**WORK TASK:** Repeat all of the data exactly. Leave nothing out.

**DATA SUPPLIED:**

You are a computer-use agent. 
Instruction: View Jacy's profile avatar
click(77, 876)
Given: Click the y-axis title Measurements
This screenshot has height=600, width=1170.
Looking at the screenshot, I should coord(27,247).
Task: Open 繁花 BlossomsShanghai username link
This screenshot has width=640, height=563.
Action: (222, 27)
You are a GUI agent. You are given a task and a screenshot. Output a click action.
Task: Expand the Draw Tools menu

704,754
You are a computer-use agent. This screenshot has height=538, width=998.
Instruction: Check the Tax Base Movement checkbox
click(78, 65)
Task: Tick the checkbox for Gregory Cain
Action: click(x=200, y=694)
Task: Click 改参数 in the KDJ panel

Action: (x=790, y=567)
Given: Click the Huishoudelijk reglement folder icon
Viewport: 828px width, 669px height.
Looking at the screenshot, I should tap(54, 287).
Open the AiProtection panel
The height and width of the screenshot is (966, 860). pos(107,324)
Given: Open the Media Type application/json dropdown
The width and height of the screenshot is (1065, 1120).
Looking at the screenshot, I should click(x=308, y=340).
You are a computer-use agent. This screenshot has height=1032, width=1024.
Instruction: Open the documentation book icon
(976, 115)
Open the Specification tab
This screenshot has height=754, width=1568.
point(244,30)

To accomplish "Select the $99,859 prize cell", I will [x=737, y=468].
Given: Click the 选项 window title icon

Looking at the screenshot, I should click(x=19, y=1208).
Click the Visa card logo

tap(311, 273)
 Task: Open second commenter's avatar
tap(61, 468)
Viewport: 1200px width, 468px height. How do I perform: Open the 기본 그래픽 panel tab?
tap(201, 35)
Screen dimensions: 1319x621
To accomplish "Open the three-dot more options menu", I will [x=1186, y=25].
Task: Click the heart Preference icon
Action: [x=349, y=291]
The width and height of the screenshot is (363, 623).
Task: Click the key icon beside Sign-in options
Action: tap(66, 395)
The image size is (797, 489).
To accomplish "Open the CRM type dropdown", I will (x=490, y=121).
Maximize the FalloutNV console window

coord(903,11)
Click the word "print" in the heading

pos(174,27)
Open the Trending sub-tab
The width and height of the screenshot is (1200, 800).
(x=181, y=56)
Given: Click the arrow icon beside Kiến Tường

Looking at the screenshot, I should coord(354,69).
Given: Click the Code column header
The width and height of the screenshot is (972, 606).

**TASK OUTPUT:**
You are a computer-use agent. 
Instruction: View Jacy's profile avatar
click(77, 876)
Given: Click the y-axis title Measurements
This screenshot has height=600, width=1170.
Looking at the screenshot, I should coord(27,247).
Task: Open 繁花 BlossomsShanghai username link
This screenshot has width=640, height=563.
Action: (222, 27)
You are a GUI agent. You are given a task and a screenshot. Output a click action.
Task: Expand the Draw Tools menu

704,754
You are a computer-use agent. This screenshot has height=538, width=998.
Instruction: Check the Tax Base Movement checkbox
click(78, 65)
Task: Tick the checkbox for Gregory Cain
Action: click(x=200, y=694)
Task: Click 改参数 in the KDJ panel

Action: (x=790, y=567)
Given: Click the Huishoudelijk reglement folder icon
Viewport: 828px width, 669px height.
Looking at the screenshot, I should tap(54, 287).
Open the AiProtection panel
The height and width of the screenshot is (966, 860). pos(107,324)
Given: Open the Media Type application/json dropdown
The width and height of the screenshot is (1065, 1120).
Looking at the screenshot, I should click(x=308, y=340).
You are a computer-use agent. This screenshot has height=1032, width=1024.
Instruction: Open the documentation book icon
(976, 115)
Open the Specification tab
This screenshot has height=754, width=1568.
point(244,30)

To accomplish "Select the $99,859 prize cell", I will [x=737, y=468].
Given: Click the 选项 window title icon

Looking at the screenshot, I should click(x=19, y=1208).
Click the Visa card logo

tap(311, 273)
 Task: Open second commenter's avatar
tap(61, 468)
Viewport: 1200px width, 468px height. How do I perform: Open the 기본 그래픽 panel tab?
tap(201, 35)
Screen dimensions: 1319x621
To accomplish "Open the three-dot more options menu", I will [x=1186, y=25].
Task: Click the heart Preference icon
Action: [x=349, y=291]
The width and height of the screenshot is (363, 623).
Task: Click the key icon beside Sign-in options
Action: tap(66, 395)
The image size is (797, 489).
To accomplish "Open the CRM type dropdown", I will (x=490, y=121).
Maximize the FalloutNV console window

coord(903,11)
Click the word "print" in the heading

pos(174,27)
Open the Trending sub-tab
The width and height of the screenshot is (1200, 800).
(x=181, y=56)
Given: Click the arrow icon beside Kiến Tường

Looking at the screenshot, I should coord(354,69).
Given: Click the Code column header
The width and height of the screenshot is (972, 606).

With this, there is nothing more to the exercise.